### The problem
Convert every line of the entries below into a JSON list of strings, one string per line, skipping blank lines and leaving the pictures out.

### Information given
--- --- ---

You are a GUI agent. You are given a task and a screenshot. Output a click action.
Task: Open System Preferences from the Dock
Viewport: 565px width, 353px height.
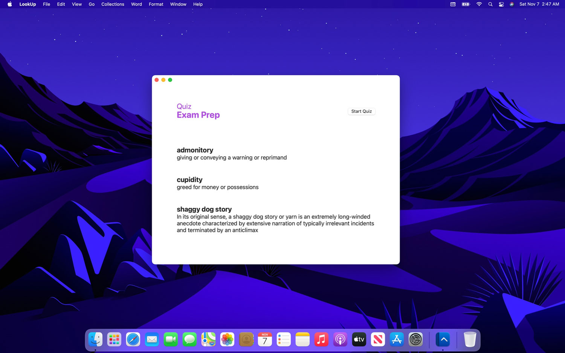tap(415, 339)
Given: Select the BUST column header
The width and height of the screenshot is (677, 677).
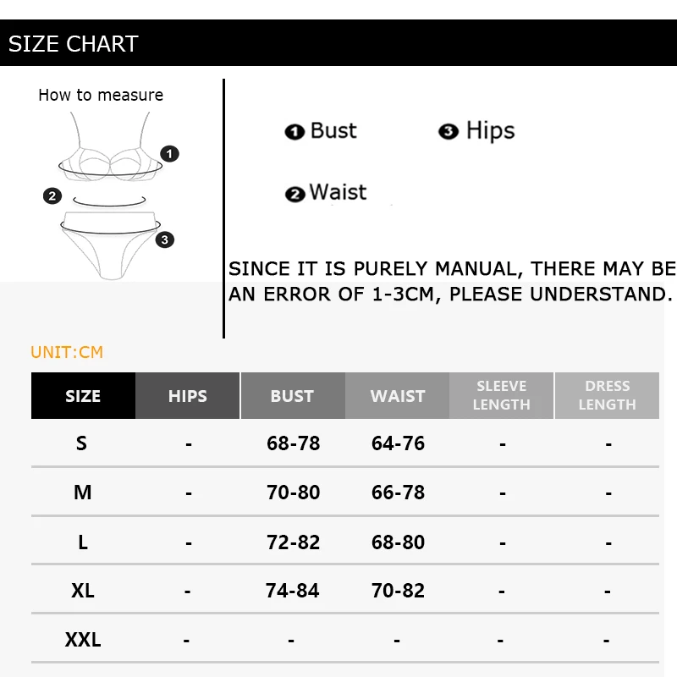Looking at the screenshot, I should pos(292,396).
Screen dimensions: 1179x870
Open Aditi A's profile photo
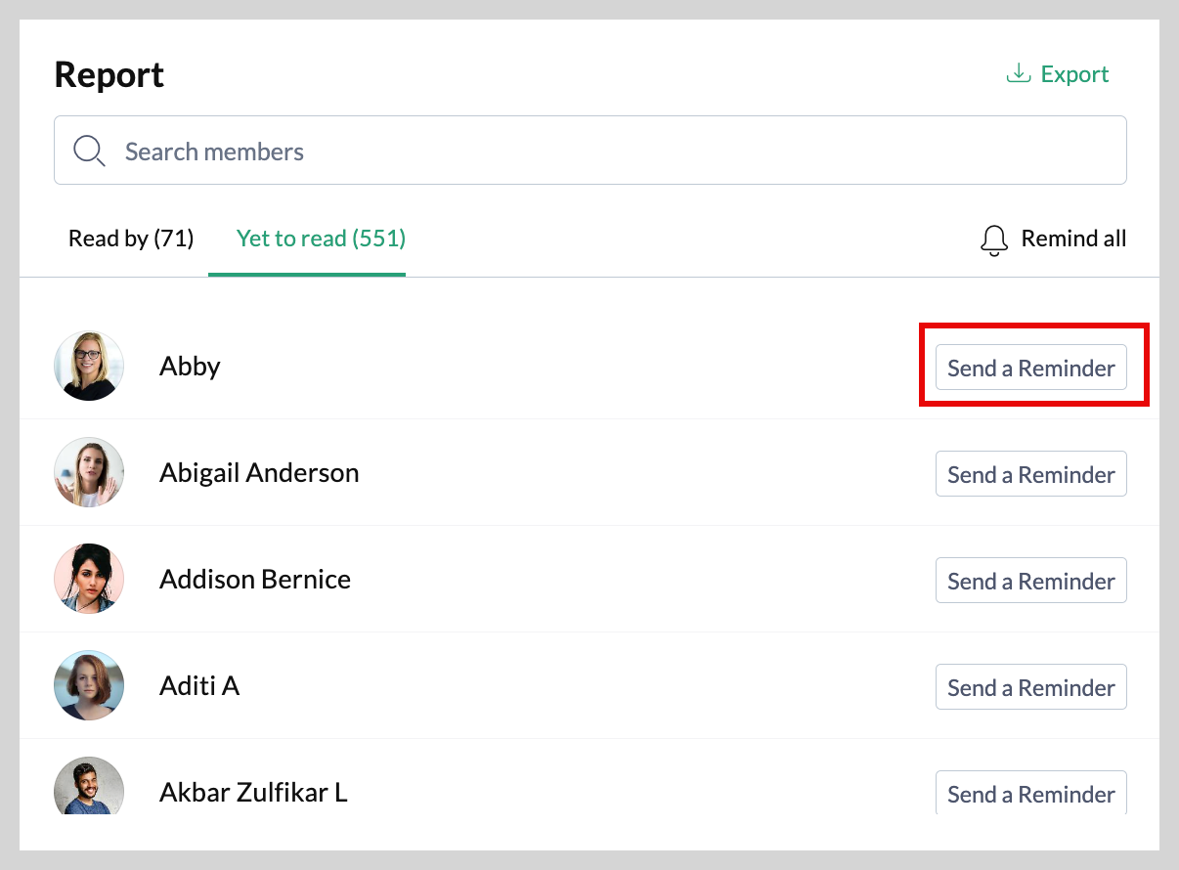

--- --- ---

### Result of this exercise
[
  "You are a GUI agent. You are given a task and a screenshot. Output a click action.",
  "Task: Open System Preferences from the Dock",
  "Viewport: 565px width, 353px height.",
  "tap(415, 339)",
  "Given: Select the BUST column header",
  "The width and height of the screenshot is (677, 677).",
  "Looking at the screenshot, I should pos(292,396).",
  "Screen dimensions: 1179x870",
  "Open Aditi A's profile photo"
]